After sorting, all macrofauna was identified and classified into functional bioturbation groups: epifaunal, surface and gallery diffusors and upward and downward conveyors2. Wet weight of higher taxonomic groups of macrofauna (i.e. polychaetes, bivalves, gastropods, ophiuroids etc.) was converted to AFDW39,40. Macrofauna O2 consumption q (μL O2 h−1) was calculated for average individual ash free dry weight biomass (W) according to equation for poikilotherms41: log q = 1.29 + 0.74 log W at 20° C and adjusted to the incubation temperature using Q10 = 2.

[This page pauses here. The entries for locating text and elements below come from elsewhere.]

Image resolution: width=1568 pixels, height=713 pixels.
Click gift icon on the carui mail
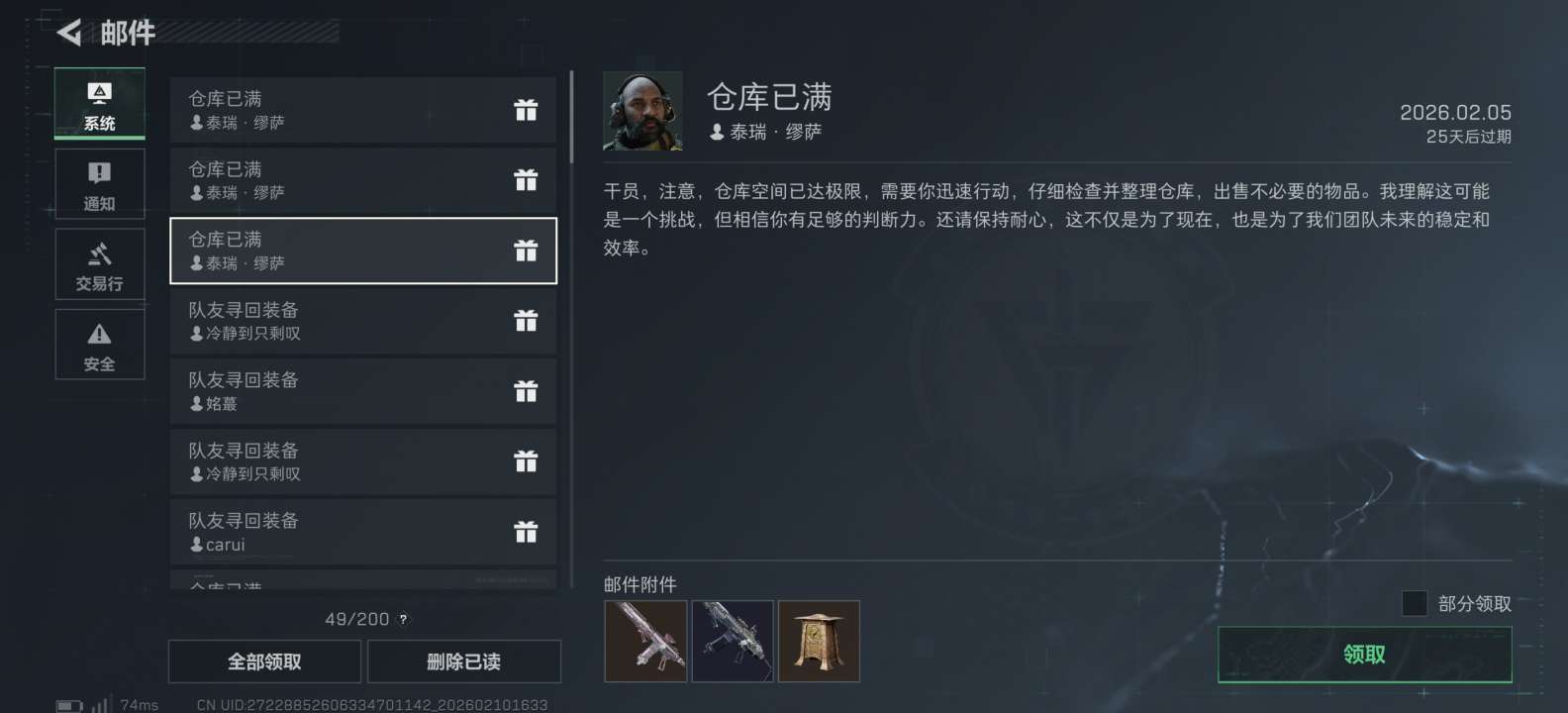click(x=526, y=532)
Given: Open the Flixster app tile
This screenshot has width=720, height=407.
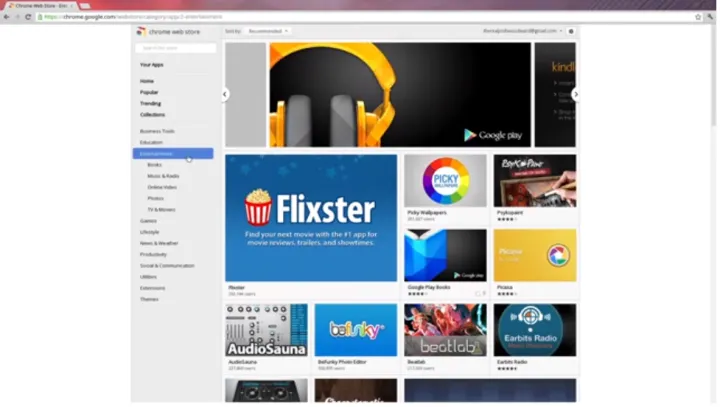Looking at the screenshot, I should 311,218.
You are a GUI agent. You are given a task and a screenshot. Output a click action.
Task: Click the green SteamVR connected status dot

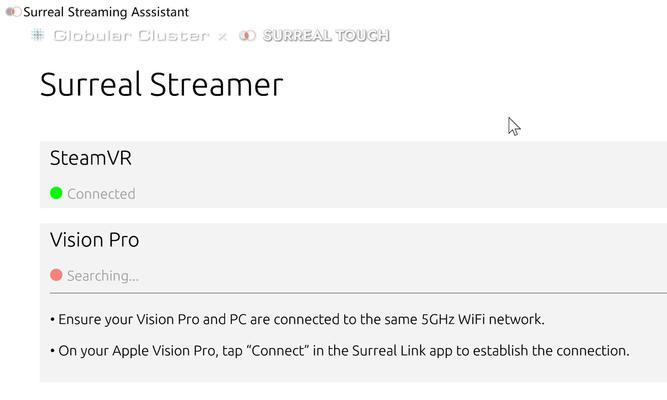coord(56,193)
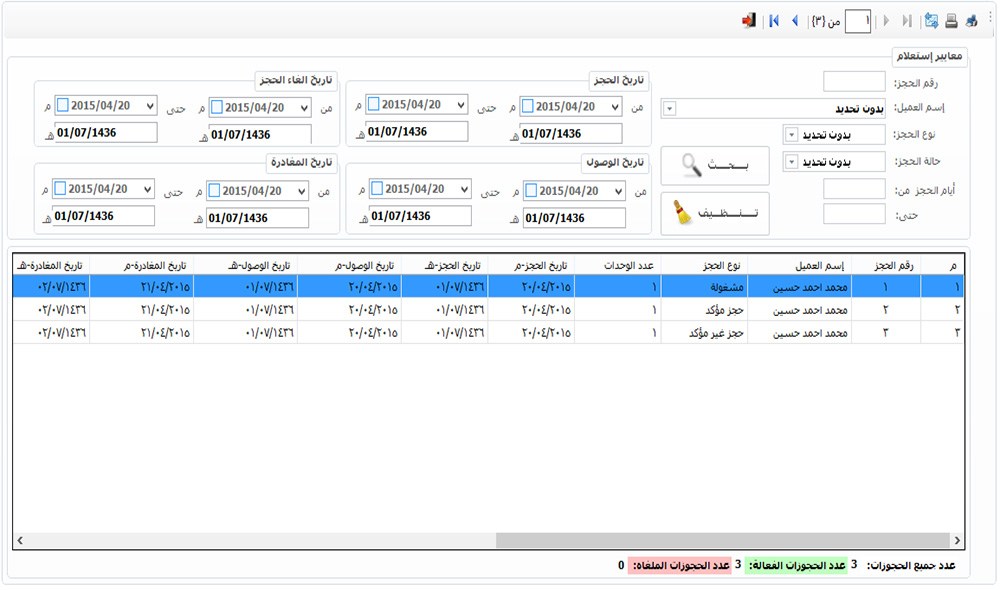Expand the نوع الحجز dropdown arrow

click(x=791, y=135)
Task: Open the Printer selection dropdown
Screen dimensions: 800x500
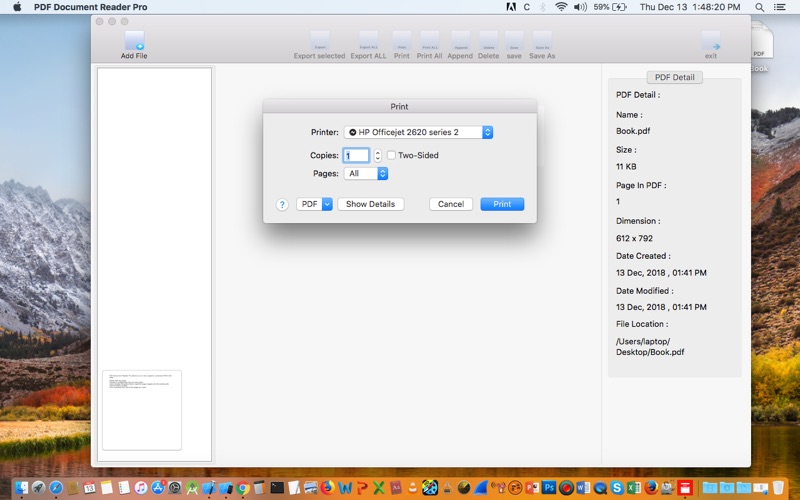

Anoxic sediment incubations

Three large cores (10 cm i.d.) from each station were sliced into depth intervals 0–2, 4–6, 8–10 and 16–18 cm. Sediment from each interval was pooled and homogenized and transferred to eight 50 mL centrifuge tubes (jars) leaving no headspace27. Jars were sealed gas tight and buried in anoxic sediment to avoid oxygen intrusion and incubated in darkness at 22° C for 10–22 days. Two jars from each interval were sacrificed every 2–4 days by centrifugation at 500 × g for 15 min. The supernatant porewater was GF/C filtered and separated into subsamples for TCO2, SO42−, dissolved iron (Fe2+) and nutrients as described above. In February 2014, iron reduction was estimated based on solid-phase 0.5 M HCl Fe extraction. The jars used for this approach were opened before centrifugation and ca. 300 mg wet sediment were collected for extraction of solid-phase Fe as described above. NH4+ production rates were corrected for adsorption. Linear NH4+ adsorption coefficients were determined on wet sediment subsamples after incubation with different NH4+ concentrations and analysis with and without addition of 2 M KCl42.

Statistical analysis

Differences among the factors stations (St 5, St 6 and St 7), time (September and February) and interaction time x station were tested by two-way ANOVA for flux rates, pigments content, macrofaunal density and bioirrigation rates. Porewater and microbial rate profiles were tested using depth integrated values (20 cm depth). The normality of data was checked by Shapiro-Wilk test. Pairwise post hoc comparisons among stations and between sampling dates were done by applying Tukey tests. All statistical analyses were performed with a significance level α=0.05 using the software SigmaPlot 11.2.

Additional Information

How to cite this article: Quintana, C. O. et al. Carbon mineralization pathways and bioturbation in coastal Brazilian sediments. Sci. Rep. 5, 16122; doi: 10.1038/srep16122 (2015).